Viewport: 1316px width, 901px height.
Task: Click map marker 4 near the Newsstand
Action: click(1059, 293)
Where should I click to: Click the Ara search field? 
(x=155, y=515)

--

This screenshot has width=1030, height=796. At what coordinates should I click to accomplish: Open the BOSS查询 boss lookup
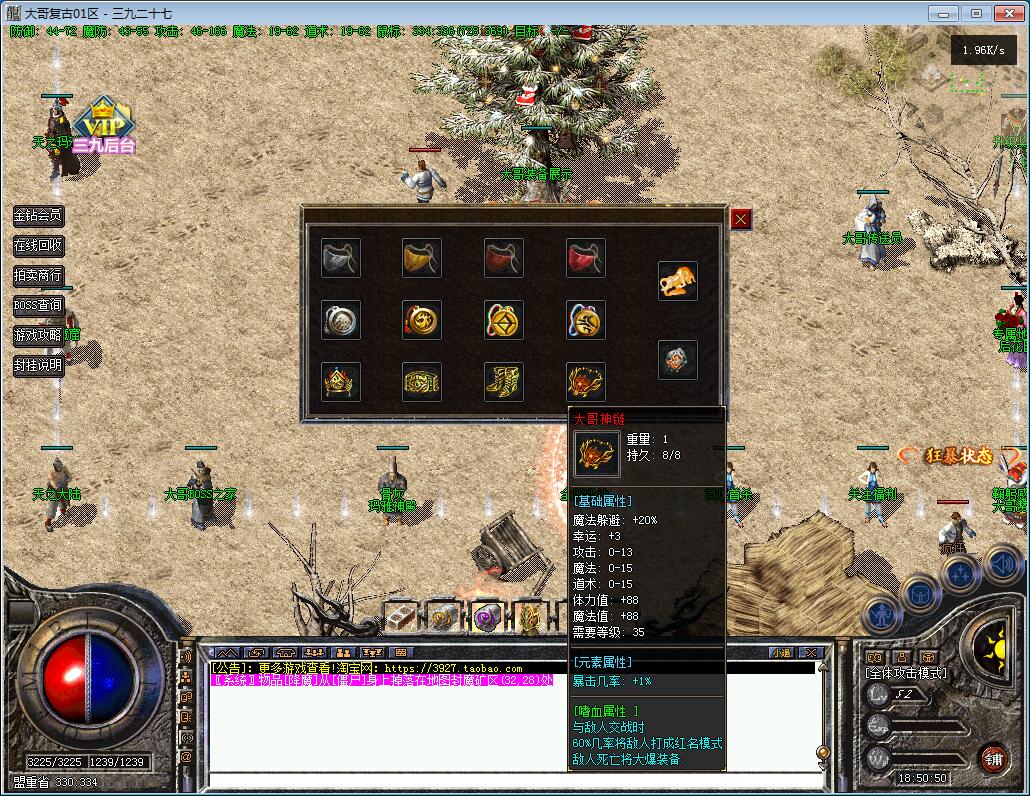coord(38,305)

* * *

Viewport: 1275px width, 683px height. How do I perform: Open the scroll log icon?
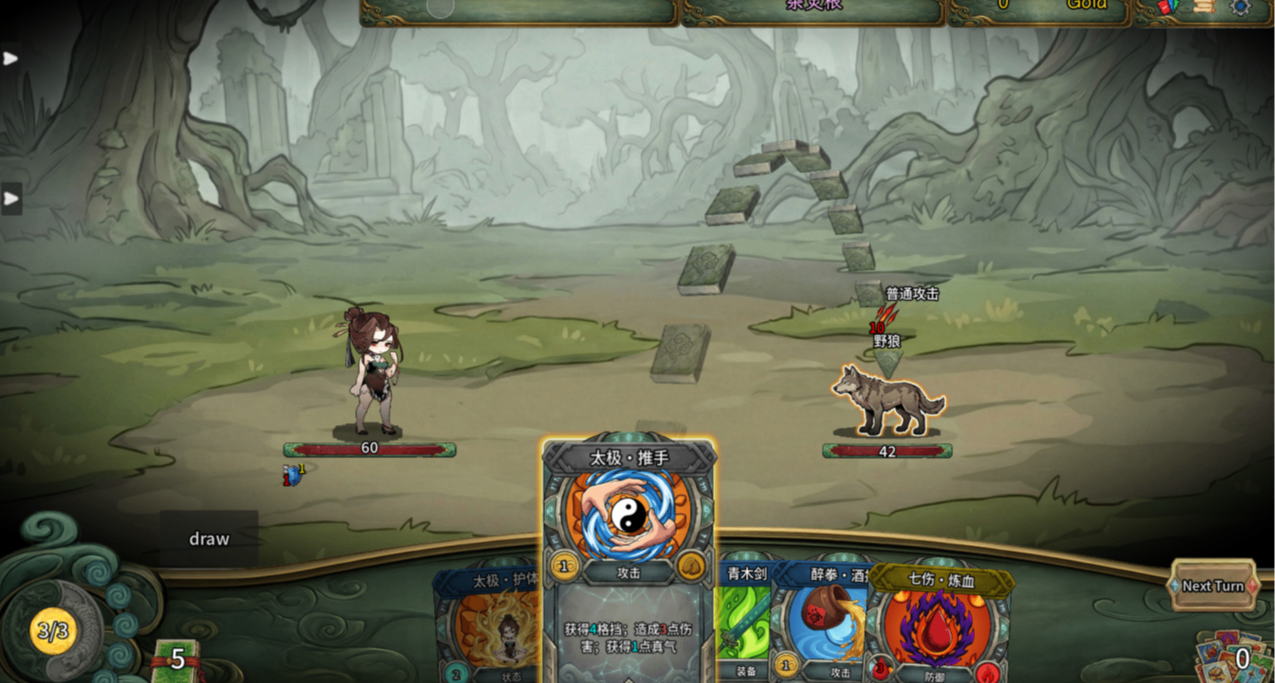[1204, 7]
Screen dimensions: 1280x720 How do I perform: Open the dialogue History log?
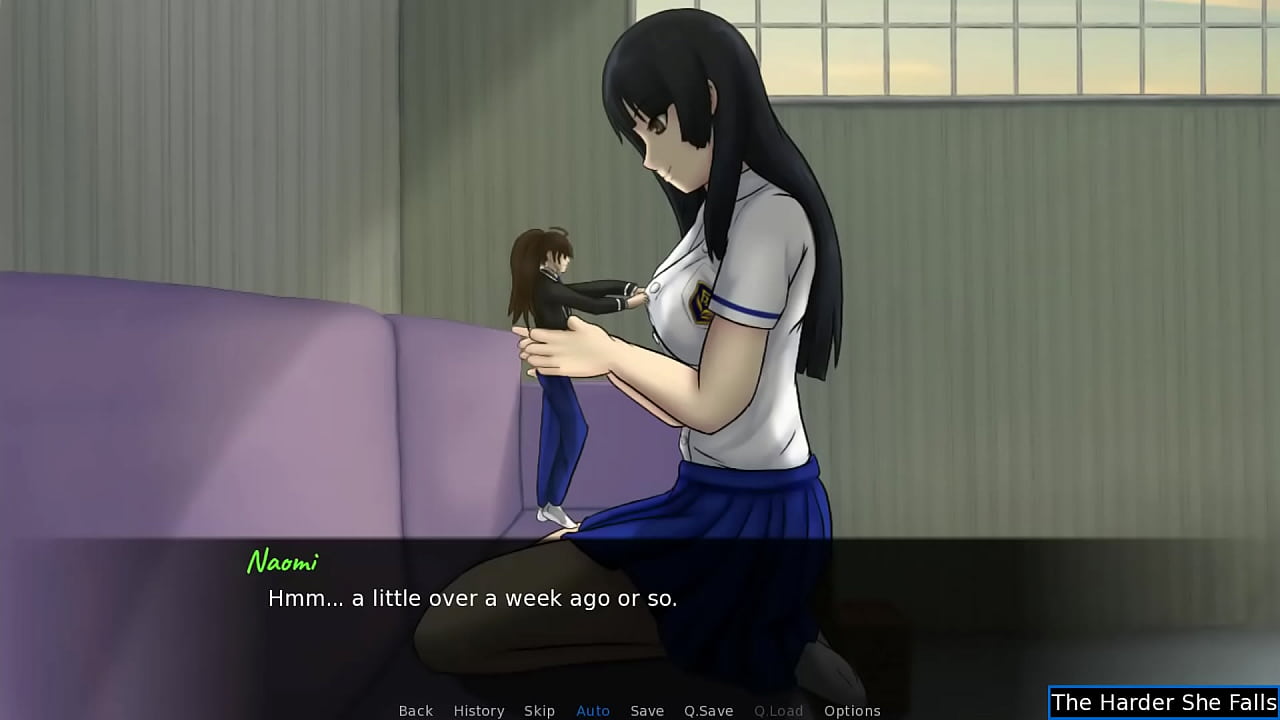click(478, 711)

What you will do: Swap "lookup" for "search" in the records, starting at the line that contains "This screenshot has" and ending at the line that contains "coord(38,305)". Give back only those lines, with nothing else changed and the pictures left out.

Complete response:
This screenshot has width=1030, height=796. At what coordinates should I click to accomplish: Open the BOSS查询 boss search
coord(38,305)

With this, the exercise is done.